Essentially, because the refresh is done in a policy, the endpoint isn't atomic, and refreshes with a new refresh token should be.

Is there some way to undo the refresh token generation in a fault flow? Or some setting that will undo the refresh on errors in writing the response?

We're currently using an on-premise installation.

DChiesa

I think I understand the situation. I see the problem you are describing: that the endpoint itself is not atomic. The OAuthV2 policy is atomic, but the endpoint is not. This is a problem in any distributed system based on HTTP.

Apigee Edge is an HTTP Proxy, and it's predicated on the idea of a synchronous HTTP connection. If that connection breaks or fails, then the response is not delivered and the two different parties - the client and the server (the Apigee toke store) have a different view of the world. The Apigee token store thinks the refresh token "generation N" is used and gone, and that there is a new access_token and refresh_token (generation N+1) available for use . The client ... does not know about the refresh_token N+1.

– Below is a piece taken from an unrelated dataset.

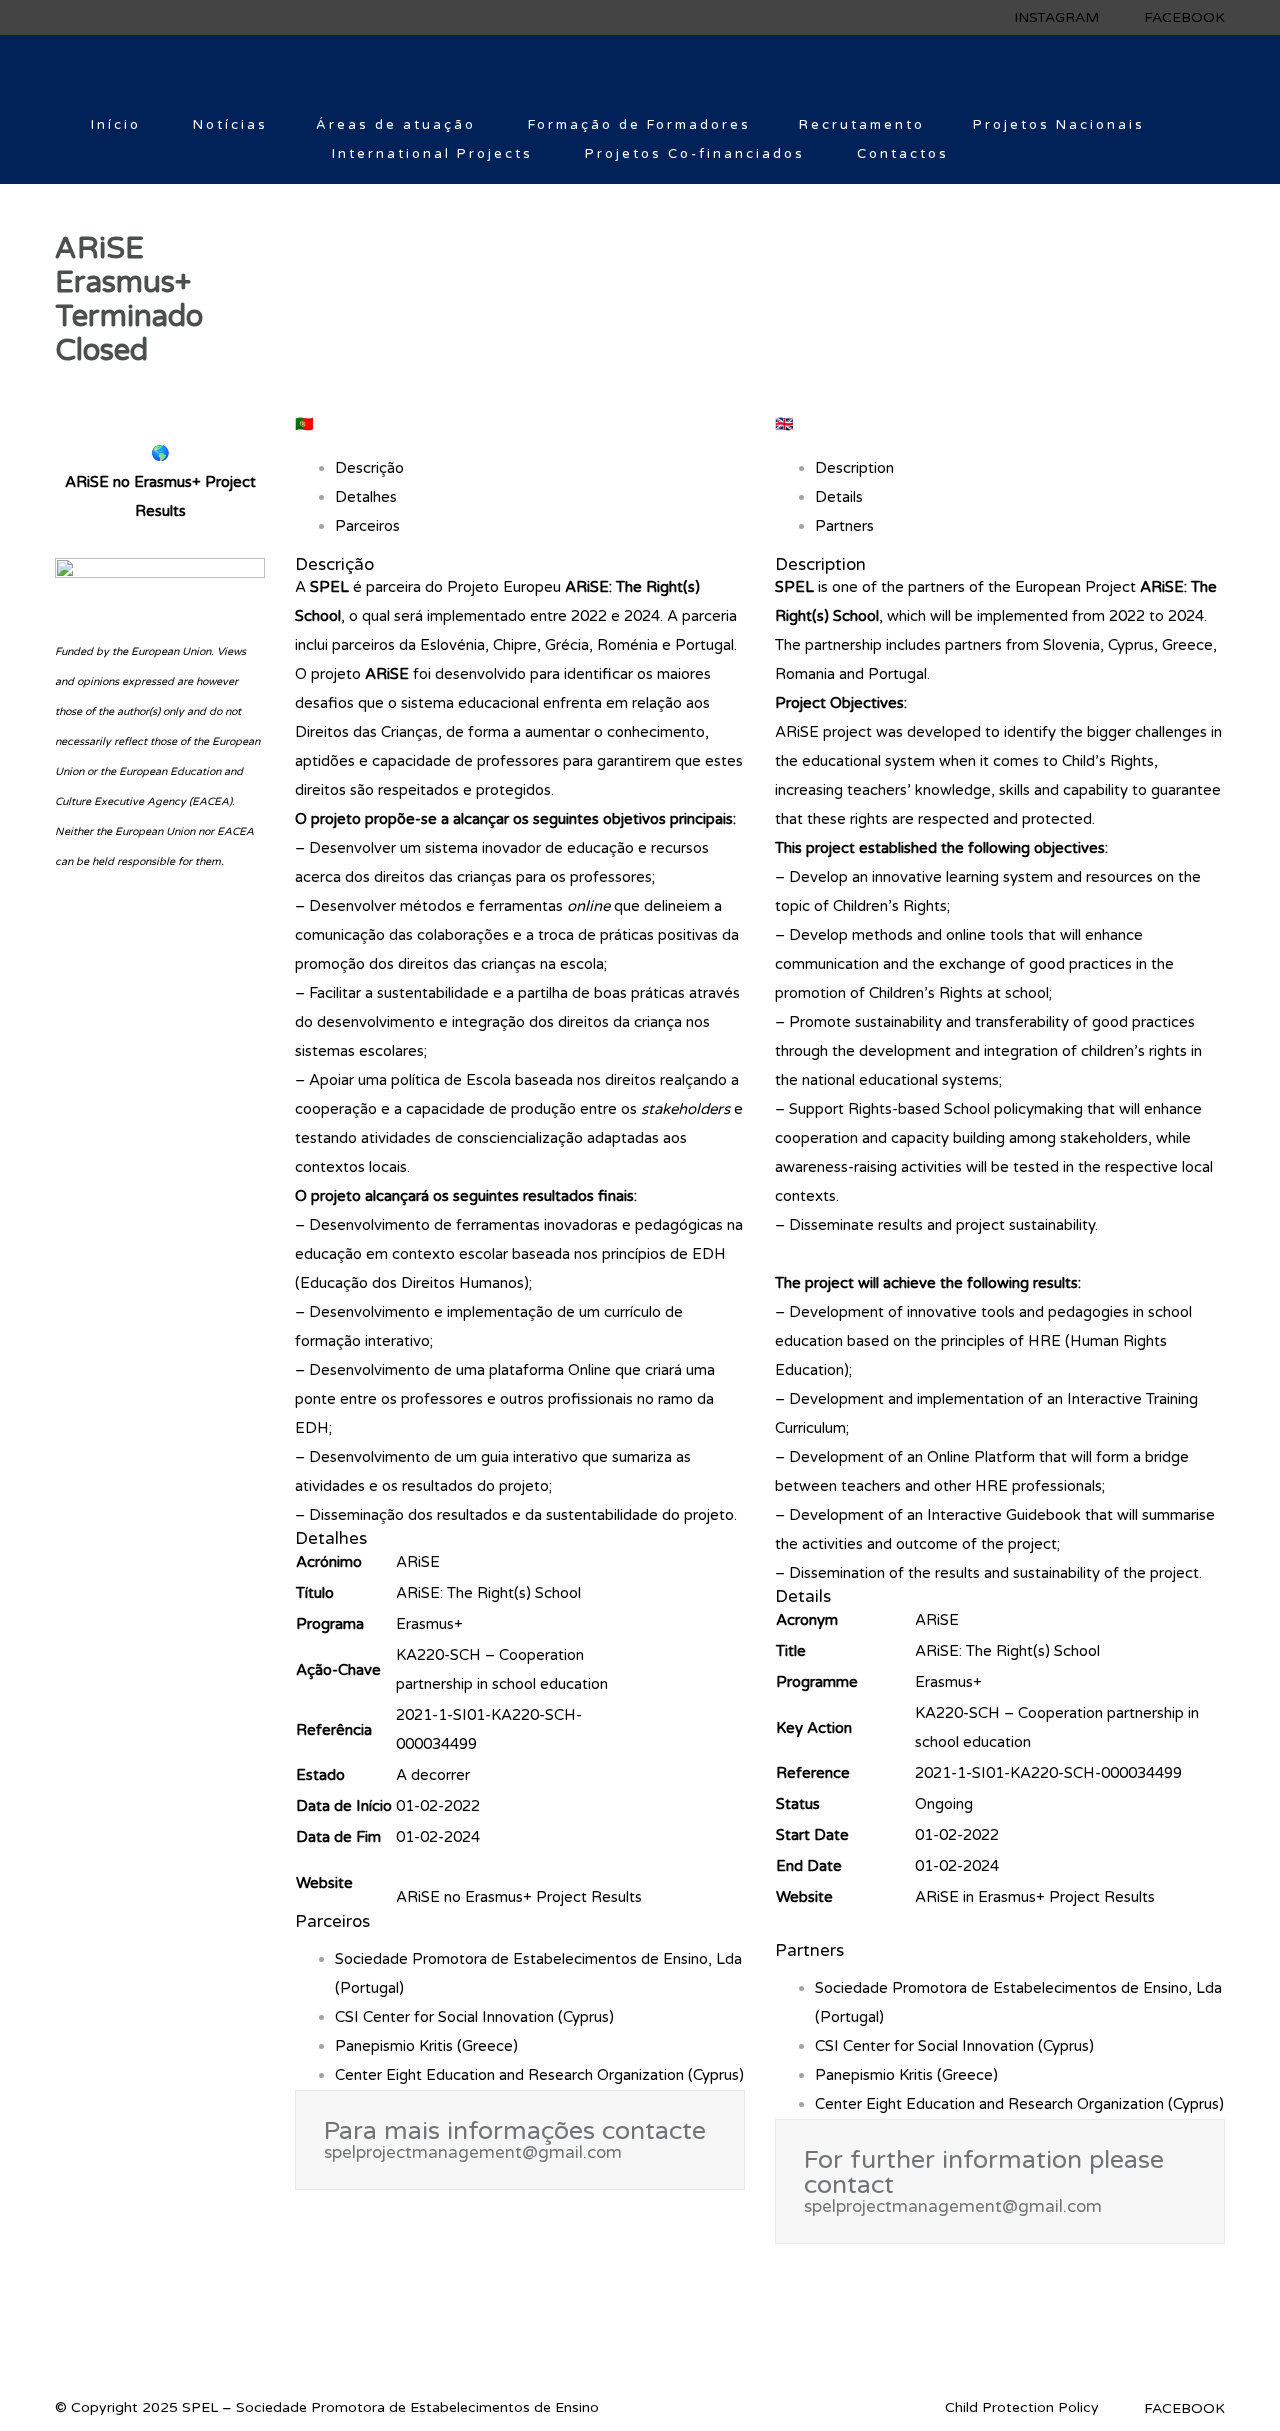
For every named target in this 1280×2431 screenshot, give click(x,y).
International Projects (432, 154)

First, make sure your connection is as reliable as possible. What failures cause the problem? You mentioned a callout. Maybe you can enqueue that call, or make it asynchronous (so that it does not affect the API proxy) or otherwise increase its independence or reliability.

To answer your question, there is no way to "undo" the Operation = RefreshAccessToken.

However, there is an approach that might mitigate the problem. The "ReuseRefreshToken" element in the OAuthV2 policy tells the policy to just keep the refresh_token, even when generating a new access token. This means the refresh will be idempotent, if not atomic. When the app calls for refresh, it will get access_token generation N+1, but it will retain refresh_token generation 1. For ever and ever.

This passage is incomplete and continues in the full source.